- **REQUIREMENT**
Report back every line below that carries the word "price".

- **THE INPUT**
[Start of section]

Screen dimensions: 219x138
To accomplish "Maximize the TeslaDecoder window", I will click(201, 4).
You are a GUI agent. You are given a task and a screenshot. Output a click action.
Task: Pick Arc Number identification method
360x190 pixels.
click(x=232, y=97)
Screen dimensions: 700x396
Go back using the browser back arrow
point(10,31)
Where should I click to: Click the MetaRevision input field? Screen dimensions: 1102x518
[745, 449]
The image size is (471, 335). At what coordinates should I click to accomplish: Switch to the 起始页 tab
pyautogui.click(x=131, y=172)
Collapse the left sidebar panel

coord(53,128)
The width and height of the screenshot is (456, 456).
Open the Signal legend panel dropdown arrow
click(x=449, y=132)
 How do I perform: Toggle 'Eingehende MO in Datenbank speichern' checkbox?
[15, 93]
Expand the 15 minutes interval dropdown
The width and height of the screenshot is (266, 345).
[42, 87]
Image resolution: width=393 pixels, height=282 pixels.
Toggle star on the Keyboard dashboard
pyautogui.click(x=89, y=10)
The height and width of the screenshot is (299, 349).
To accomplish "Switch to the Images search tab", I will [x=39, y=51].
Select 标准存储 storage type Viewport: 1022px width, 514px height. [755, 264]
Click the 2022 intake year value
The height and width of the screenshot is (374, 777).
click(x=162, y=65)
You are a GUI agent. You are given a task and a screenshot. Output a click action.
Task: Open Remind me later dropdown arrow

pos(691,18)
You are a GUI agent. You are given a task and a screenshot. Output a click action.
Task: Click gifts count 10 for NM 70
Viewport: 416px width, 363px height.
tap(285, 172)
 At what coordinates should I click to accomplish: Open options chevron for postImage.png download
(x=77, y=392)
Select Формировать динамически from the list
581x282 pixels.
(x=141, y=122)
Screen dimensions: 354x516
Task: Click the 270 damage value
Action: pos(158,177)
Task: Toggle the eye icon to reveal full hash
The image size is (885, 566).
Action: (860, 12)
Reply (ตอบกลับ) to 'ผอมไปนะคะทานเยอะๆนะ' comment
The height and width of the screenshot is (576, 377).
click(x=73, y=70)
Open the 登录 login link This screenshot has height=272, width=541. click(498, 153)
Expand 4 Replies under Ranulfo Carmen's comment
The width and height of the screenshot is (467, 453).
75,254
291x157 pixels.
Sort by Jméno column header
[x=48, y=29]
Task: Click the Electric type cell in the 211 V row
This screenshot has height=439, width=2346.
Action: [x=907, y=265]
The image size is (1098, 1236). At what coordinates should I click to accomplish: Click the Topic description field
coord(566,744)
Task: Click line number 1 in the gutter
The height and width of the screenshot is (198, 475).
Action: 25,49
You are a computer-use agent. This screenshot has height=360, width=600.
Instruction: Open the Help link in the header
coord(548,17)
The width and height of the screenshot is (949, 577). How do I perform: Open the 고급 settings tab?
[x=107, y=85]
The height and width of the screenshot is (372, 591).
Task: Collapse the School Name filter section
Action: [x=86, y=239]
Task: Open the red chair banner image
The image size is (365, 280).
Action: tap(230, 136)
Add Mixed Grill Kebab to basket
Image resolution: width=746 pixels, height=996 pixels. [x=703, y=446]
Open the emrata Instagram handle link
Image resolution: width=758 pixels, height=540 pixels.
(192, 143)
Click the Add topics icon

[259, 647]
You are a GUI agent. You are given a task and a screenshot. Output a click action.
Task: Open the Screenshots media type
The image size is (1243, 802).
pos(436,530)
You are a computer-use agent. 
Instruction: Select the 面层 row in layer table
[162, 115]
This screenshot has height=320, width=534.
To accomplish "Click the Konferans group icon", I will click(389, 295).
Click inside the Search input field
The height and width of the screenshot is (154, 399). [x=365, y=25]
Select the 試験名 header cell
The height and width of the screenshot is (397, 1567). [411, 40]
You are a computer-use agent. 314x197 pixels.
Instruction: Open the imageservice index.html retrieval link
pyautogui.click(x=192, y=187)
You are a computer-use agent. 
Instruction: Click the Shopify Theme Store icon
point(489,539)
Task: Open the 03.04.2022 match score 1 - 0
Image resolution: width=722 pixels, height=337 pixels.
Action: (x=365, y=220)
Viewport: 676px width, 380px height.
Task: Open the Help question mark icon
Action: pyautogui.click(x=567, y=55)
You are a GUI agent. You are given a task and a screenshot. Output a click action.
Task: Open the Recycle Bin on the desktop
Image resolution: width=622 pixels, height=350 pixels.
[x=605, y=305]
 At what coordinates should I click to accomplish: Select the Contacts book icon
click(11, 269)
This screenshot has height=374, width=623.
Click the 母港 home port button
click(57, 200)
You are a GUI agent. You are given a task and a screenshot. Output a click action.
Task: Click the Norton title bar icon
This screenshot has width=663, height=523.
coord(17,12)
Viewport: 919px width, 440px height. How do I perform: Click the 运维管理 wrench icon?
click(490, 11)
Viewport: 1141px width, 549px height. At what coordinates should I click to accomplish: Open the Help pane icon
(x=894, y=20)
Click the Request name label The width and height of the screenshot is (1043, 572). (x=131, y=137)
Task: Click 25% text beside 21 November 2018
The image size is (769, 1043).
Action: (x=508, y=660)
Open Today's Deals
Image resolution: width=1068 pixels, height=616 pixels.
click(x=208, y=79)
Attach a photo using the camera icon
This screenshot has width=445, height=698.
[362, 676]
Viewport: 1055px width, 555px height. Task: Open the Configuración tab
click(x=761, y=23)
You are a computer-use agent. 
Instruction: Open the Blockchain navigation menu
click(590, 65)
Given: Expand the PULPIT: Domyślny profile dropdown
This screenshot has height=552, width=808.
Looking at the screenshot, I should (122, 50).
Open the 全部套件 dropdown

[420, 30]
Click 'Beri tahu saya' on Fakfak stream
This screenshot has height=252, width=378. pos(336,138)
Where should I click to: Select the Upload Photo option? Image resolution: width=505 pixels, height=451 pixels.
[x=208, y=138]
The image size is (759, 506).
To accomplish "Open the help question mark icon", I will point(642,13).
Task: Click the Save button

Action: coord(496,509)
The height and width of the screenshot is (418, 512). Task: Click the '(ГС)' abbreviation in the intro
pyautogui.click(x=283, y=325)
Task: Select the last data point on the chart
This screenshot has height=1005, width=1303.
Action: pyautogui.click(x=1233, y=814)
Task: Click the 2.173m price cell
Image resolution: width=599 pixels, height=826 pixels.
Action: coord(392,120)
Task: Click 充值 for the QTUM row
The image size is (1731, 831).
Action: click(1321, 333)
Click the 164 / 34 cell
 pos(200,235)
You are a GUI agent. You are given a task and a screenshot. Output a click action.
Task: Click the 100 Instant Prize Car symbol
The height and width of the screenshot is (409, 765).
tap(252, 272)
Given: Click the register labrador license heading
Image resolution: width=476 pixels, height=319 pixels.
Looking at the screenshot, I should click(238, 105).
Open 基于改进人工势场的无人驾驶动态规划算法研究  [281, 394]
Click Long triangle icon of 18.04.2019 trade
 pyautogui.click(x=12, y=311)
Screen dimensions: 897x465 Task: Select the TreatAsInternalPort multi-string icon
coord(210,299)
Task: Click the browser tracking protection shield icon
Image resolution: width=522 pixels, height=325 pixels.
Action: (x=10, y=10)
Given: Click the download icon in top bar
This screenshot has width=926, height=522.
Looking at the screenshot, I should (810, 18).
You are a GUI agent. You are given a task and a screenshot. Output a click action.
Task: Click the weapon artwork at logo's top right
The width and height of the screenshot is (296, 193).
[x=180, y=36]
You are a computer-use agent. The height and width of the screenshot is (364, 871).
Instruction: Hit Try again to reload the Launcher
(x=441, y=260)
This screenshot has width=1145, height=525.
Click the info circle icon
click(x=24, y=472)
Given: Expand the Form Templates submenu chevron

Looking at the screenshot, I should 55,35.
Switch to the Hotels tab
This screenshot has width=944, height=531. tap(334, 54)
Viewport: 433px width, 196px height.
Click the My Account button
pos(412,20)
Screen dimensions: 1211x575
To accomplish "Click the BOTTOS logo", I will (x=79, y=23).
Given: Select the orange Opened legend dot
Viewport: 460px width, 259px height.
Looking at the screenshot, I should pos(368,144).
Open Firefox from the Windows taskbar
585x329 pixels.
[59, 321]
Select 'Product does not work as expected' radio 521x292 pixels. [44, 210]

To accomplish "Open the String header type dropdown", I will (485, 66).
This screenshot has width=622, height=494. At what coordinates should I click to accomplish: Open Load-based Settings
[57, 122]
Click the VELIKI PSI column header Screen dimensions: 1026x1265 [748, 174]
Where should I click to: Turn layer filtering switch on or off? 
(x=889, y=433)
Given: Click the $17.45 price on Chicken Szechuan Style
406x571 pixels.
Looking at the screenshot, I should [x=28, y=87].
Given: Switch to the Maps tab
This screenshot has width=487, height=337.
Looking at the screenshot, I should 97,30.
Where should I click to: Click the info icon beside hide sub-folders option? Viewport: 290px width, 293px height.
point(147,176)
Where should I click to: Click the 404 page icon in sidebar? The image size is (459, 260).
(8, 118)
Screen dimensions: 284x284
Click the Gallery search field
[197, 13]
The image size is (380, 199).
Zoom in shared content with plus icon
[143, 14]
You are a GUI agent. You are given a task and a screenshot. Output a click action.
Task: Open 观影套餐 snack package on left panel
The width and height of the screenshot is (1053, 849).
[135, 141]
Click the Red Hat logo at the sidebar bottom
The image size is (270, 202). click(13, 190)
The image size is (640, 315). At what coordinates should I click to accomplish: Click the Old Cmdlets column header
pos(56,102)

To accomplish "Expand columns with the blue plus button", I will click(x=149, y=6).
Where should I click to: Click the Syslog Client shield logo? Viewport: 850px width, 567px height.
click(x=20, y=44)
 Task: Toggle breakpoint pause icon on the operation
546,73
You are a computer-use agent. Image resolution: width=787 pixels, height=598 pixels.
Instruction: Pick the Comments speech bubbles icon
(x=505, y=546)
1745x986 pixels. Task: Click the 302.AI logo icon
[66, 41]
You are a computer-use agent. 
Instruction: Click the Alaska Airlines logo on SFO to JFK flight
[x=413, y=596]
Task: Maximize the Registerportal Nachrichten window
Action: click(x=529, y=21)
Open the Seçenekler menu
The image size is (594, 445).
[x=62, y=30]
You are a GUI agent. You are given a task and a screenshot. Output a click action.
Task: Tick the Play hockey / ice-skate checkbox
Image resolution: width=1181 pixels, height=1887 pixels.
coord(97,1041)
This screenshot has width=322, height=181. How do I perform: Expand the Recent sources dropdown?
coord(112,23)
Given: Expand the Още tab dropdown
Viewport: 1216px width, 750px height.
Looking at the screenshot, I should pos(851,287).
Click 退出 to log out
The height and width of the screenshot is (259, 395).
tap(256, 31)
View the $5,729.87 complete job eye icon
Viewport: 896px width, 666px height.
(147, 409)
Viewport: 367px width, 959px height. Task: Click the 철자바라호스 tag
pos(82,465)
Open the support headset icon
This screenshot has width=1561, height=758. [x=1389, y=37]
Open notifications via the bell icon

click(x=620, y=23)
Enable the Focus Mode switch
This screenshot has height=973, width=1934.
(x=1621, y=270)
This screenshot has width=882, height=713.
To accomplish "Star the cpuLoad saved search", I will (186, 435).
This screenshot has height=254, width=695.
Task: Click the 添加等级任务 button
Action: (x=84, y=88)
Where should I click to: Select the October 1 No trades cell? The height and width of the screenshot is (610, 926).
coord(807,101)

[End of section]

- **EXERCISE RESPONSE**
Task: Click the 2.173m price cell
Given: Click the $17.45 price on Chicken Szechuan Style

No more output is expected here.